If you're operating in the EU, you should have all of F. apart from the P3P anyway, or else you're in breach of whatever the local version of the Data Protection Act is. As those acts require you to also have a "data controller" to ensure compliance, it's not a hell of a stretch to add this to their job description. And both Google and Facebook fall under the Irish Data Protection Act. Hmm...
Good question. But purely from a practical perspective, the risk this presents to an average web startup is completely negligible compared to other risks... like not finding a solid product-market fit. Personally, I'd go with C and spend my time working on the product or landing customers.
If I read correctly, the article says that of the top 10000 sites 95% do have a valid P3P header. Does that make a decision any simpler for an aspiring startup?
This is actually a good answer, in that it suggests that norms might be important in answering the question. However, this [1] paper by some of the authorities on P3P suggests that the answer might be less clear than you are suggesting.

Specifically, these are the headline stats:

1. 34% of websites have errors in their P3P compact header in that they contain invalid, missing, or conflicting tokens.

2. 79% of websites with P3P compact headers are missing full policy files, which is required to be compliant.

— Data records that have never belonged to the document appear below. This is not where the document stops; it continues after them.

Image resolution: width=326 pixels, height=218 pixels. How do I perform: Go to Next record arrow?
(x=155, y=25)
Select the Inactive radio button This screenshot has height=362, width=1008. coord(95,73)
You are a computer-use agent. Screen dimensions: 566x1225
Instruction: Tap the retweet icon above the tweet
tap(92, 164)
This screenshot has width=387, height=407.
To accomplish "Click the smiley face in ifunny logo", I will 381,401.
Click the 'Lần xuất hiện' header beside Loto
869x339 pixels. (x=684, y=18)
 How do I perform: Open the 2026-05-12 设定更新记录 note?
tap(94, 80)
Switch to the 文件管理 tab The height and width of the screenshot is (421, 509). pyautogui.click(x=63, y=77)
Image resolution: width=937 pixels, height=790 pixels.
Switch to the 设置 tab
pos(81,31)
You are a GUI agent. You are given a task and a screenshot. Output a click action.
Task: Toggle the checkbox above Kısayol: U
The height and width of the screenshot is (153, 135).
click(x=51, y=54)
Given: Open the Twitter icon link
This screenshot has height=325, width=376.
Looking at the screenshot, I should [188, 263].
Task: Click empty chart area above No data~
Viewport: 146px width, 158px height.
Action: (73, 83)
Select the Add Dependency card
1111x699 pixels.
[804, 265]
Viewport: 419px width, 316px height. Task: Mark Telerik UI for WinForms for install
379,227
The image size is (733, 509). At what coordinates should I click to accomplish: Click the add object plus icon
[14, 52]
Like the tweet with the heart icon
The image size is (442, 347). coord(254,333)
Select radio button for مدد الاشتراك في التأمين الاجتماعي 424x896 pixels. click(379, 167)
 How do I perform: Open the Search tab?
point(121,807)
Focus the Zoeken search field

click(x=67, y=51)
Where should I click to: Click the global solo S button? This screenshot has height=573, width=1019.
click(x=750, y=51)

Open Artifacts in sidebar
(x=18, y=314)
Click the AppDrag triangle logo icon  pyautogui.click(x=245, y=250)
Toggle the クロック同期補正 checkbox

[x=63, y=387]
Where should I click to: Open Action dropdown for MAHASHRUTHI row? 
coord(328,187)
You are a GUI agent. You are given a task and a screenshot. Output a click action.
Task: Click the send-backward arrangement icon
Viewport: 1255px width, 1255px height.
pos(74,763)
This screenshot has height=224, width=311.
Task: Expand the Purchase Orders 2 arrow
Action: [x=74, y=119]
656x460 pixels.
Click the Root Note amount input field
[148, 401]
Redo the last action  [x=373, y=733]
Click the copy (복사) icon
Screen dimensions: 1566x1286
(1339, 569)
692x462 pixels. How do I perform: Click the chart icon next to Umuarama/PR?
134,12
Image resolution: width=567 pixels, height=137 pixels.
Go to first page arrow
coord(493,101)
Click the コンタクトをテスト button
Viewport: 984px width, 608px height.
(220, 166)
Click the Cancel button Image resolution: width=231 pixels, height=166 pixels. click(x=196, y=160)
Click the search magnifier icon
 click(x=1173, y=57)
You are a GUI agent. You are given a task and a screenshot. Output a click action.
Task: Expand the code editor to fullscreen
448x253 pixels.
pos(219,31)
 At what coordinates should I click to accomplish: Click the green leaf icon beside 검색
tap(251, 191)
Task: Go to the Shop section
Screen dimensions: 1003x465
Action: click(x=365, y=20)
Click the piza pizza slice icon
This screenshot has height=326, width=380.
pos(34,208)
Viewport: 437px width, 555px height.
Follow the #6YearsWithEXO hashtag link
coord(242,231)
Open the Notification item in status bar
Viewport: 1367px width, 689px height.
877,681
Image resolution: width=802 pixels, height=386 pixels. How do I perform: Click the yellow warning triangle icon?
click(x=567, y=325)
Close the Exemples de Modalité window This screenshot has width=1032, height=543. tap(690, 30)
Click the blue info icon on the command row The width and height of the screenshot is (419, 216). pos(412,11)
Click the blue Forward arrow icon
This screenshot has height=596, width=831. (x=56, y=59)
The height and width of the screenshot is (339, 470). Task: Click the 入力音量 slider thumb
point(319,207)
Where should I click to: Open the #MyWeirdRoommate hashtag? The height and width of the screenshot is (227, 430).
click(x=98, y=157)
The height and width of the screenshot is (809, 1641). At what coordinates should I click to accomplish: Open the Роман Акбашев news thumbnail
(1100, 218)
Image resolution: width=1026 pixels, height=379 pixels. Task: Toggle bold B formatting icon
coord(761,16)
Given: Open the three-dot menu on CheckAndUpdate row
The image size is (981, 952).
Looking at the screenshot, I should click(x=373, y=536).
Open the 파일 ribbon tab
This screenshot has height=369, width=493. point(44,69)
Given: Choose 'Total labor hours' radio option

3. Among the top 100 websites, only 48 have P3P compact policies, and of those, 41 have no full policy file, and 21 have errors making the header invalid.

4. 97% of invalid compact policies bypass Internet Explorer's default filters.

5. Vast numbers (thousands) of the valid compact policies are duplicates. In fact, a little under 5000 of the approximately 20,000 compact policies that are valid are the same policy (NOI ADM DEV PSAi COM NAV OUR OTRo STP IND DEM) which coincidentally is listed all over the web as a bug fix for IE's cookie handling.

Reading between the lines, the norm here seems to be to either (a) not include P3P (52% of top websites) or (b) include it as a bug fix in an invalid, non-compliant way (21--41% of top websites). Is an invalid P3P header likely to be legally binding if the overwhelming majority of websites of all sizes implement it incorrectly, both intentionally and unintentionally? Is it worth the time, expense, and potential legal risk for a small startup to try to use it correctly?

[1] http://repository.cmu.edu/cylab/73/

No, he just said 5% had an invalid header, no claims were made about how many had valid headers. And unless he's actually audited any of the websites to see if what they're claiming in their P3P policies corresponds with how they actually use their cookies then how many sites have well formed headers is beside the point.